**Given instruction 1**
In the post on the 2005 Venice Biennale, rewrite the passage from "Blogged under Europe" to "year, another first.", substituting "Kruger" for "Barbara Kruger".
**Given instruction 2**
According to the post on the 2005 Venice Biennale, which two women curated the Biennale that year?

**Text passage**

2005 Venice Biennale: A Biennale for Women

Blogged under Europe by ADD on Monday 13 June 2005 at 6:32 am

copyright Barbara Kruger
ABOVE: Some of the iconic work of Barbara Kruger, who was honored with a Golden Lion award for lifetime achievement at the 2005 Venice Biennale. Commentators are noting the strong showing of female artists at Venice this year.

The Venice Biennale opened officially yesterday, curated for the first time in its 110-year history by two women. Maria de Corral and Rosa Martinez of Spain are the historic duo, and have made some historic choices, exhibiting the work of the semi-anonymous New York collective Guerrilla Girls, whose work is strongly reminiscent of the words-and-pictures style of Barbara Kruger, who was herself in Venice to receive a Golden Lion for lifetime achievement. Four of five Golden Lions went to women this year, another first.

**Given data**
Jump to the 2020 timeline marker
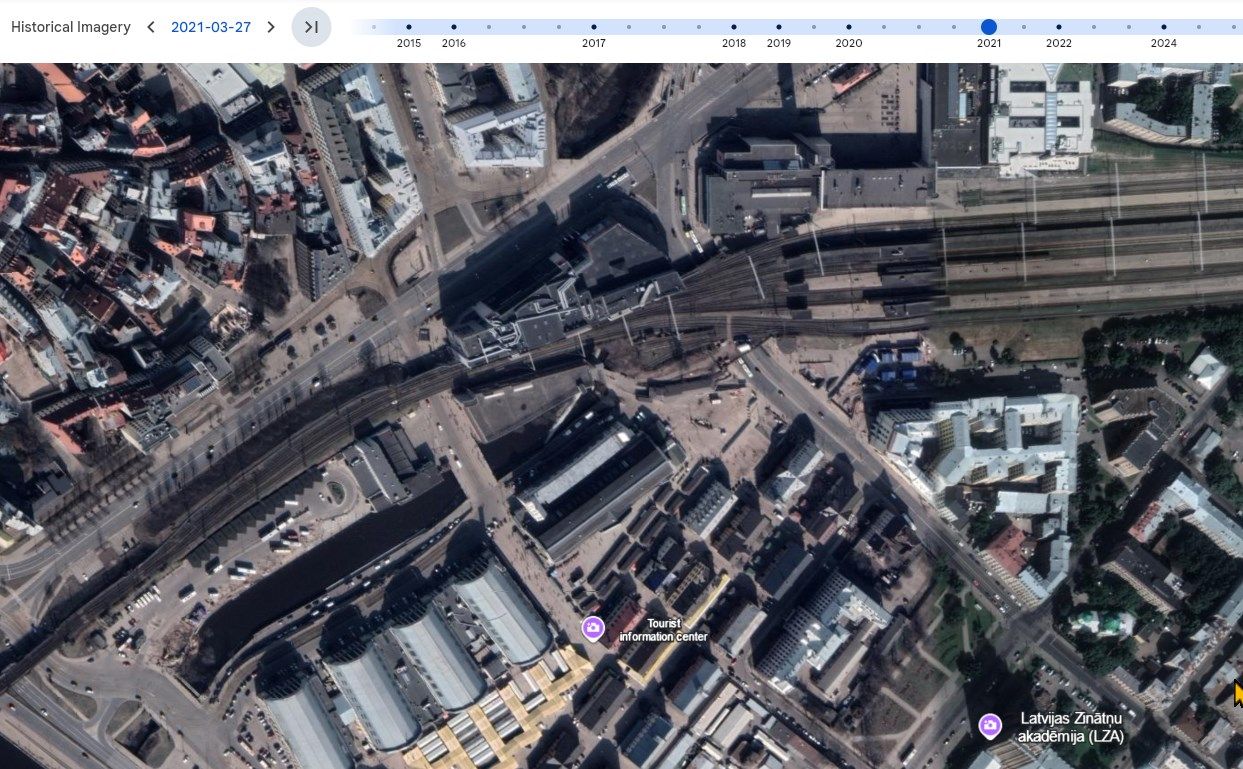This screenshot has width=1243, height=769. point(849,27)
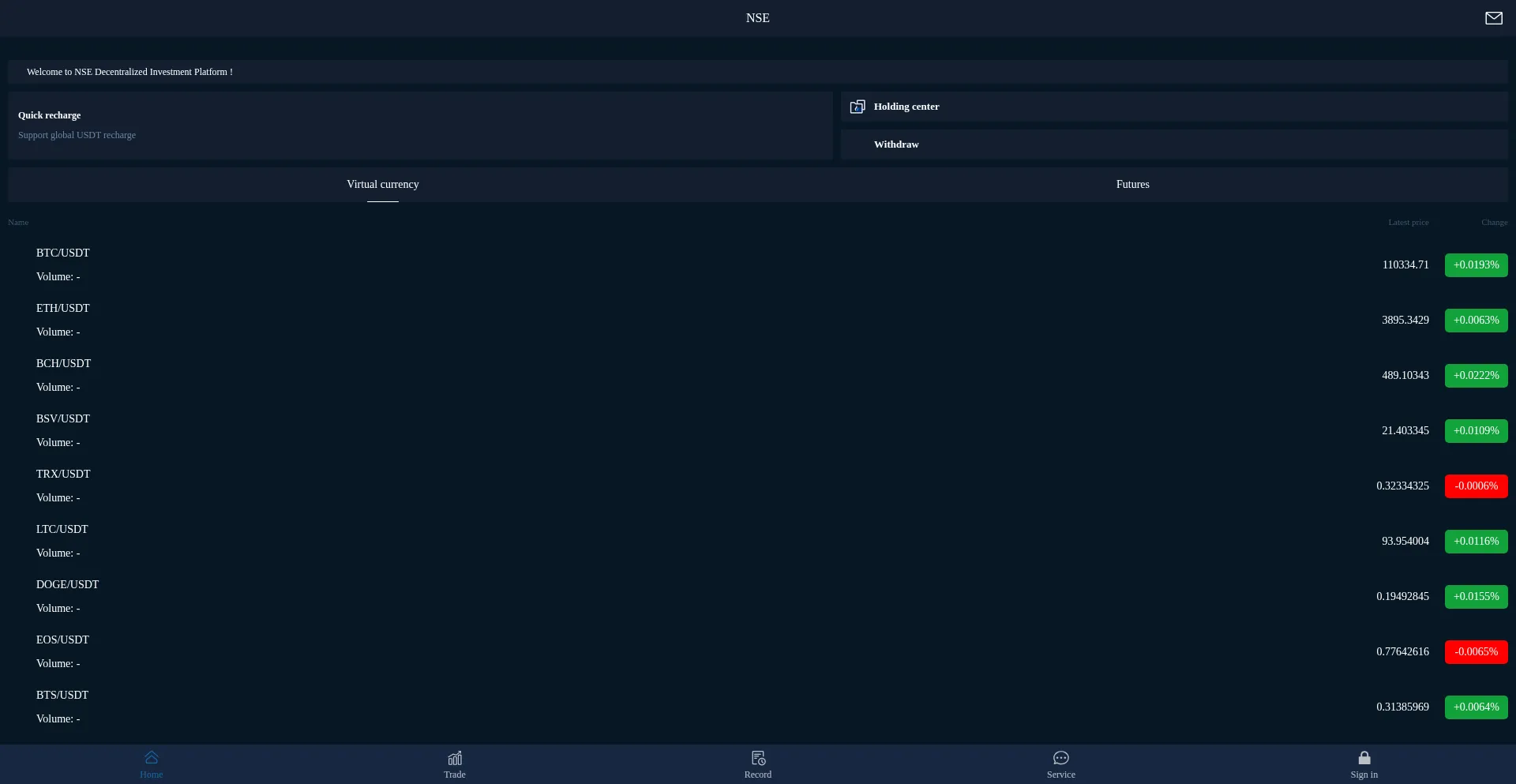Switch to the Virtual currency tab
Viewport: 1516px width, 784px height.
tap(383, 184)
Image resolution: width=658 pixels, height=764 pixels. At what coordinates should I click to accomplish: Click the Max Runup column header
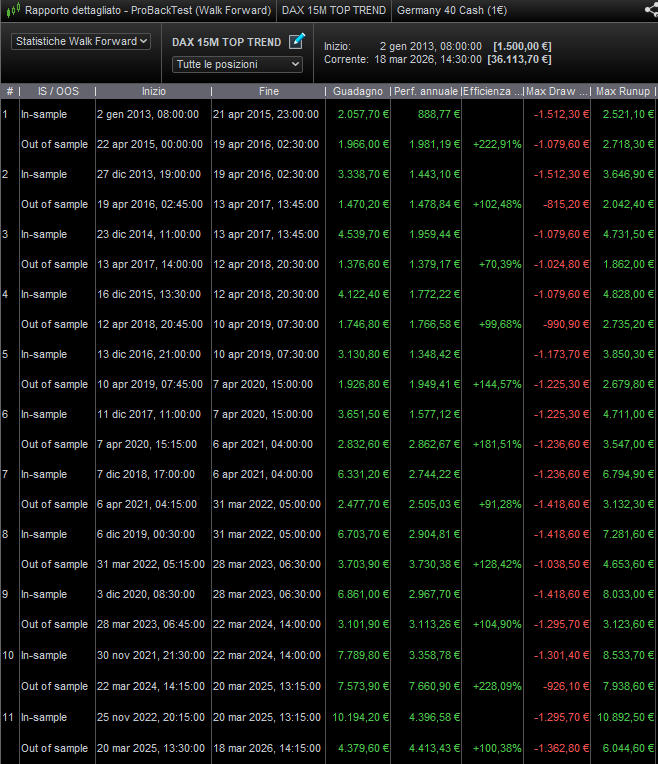tap(624, 91)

**Answer 1**
Blogged under Europe by ADD on Monday 13 June 2005 at 6:32 am

copyright Kruger
ABOVE: Some of the iconic work of Kruger, who was honored with a Golden Lion award for lifetime achievement at the 2005 Venice Biennale. Commentators are noting the strong showing of female artists at Venice this year.

The Venice Biennale opened officially yesterday, curated for the first time in its 110-year history by two women. Maria de Corral and Rosa Martinez of Spain are the historic duo, and have made some historic choices, exhibiting the work of the semi-anonymous New York collective Guerrilla Girls, whose work is strongly reminiscent of the words-and-pictures style of Kruger, who was herself in Venice to receive a Golden Lion for lifetime achievement. Four of five Golden Lions went to women this year, another first.

**Answer 2**
Maria de Corral and Rosa Martinez of Spain.